Federal Circuit Decisions for Week Ending February 21, 2014
Butamax Advanced Biofuels LLC. v. Gevo, Inc., No. 2013-1342 (February 18, 2014) (precedential) (3-0), U.S. Patent No. 7,851,188 & 7,993,889
- Subsequent extrinsic evidence must clearly reflect the inventor’s intention, at the time of the invention, to redefine a claim term that has a plain and ordinary meaning.
Frans Nooren Afdichtingssystemen B.V. et al.. v. Stopaq Amcorr Inc., No. 2013-1200 (February 21, 2014) (precedential) (3-0) Patent No. 5,898,044
- Prosecution history may illuminate claim meaning even when, on its face, an independent claim appears to be narrower than a dependent claim.
Otto Bock Healthcare LP v. Ossur HF et al., No. 2013-1650 (February 18, 2014) (non-precedential) (3-0) Patent No. 6,726,726
- Subject matter incorporated by reference in a patent application may be used to provide corresponding structure for means plus function limitations.
Ring & Pinion Service Inc. v.
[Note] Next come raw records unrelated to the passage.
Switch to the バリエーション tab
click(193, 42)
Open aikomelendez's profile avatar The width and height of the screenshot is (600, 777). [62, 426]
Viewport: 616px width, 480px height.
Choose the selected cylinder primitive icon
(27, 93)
ARB Corporation LTD., No. 2013-1238 (February 19, 2014) (precedential) (3-0) Patent No. 5,591,098
- Forseeability is not a bar to infringement under the doctrine of equivalents.
- It is legal error to ignore facts stipulated to by the parties.
Takeda Pharmaceutical Company Limited et al. v. Zydus Pharmaceuticals USA, Inc. et al., No. 2013-1406 (February 20, 2014) (precedential) (3-0) Patent No. 6,328,994
- The end point of a claimed range may be considered an absolute end point based upon the specification.
Lighting Ballast Control LLC v. Philips Electronics North America Corp., No. 2012-1014 (February 21, 2014) (precedential) (6-4) (en banc)
- The Federal Circuit will continue to review claim construction de novo on appeal.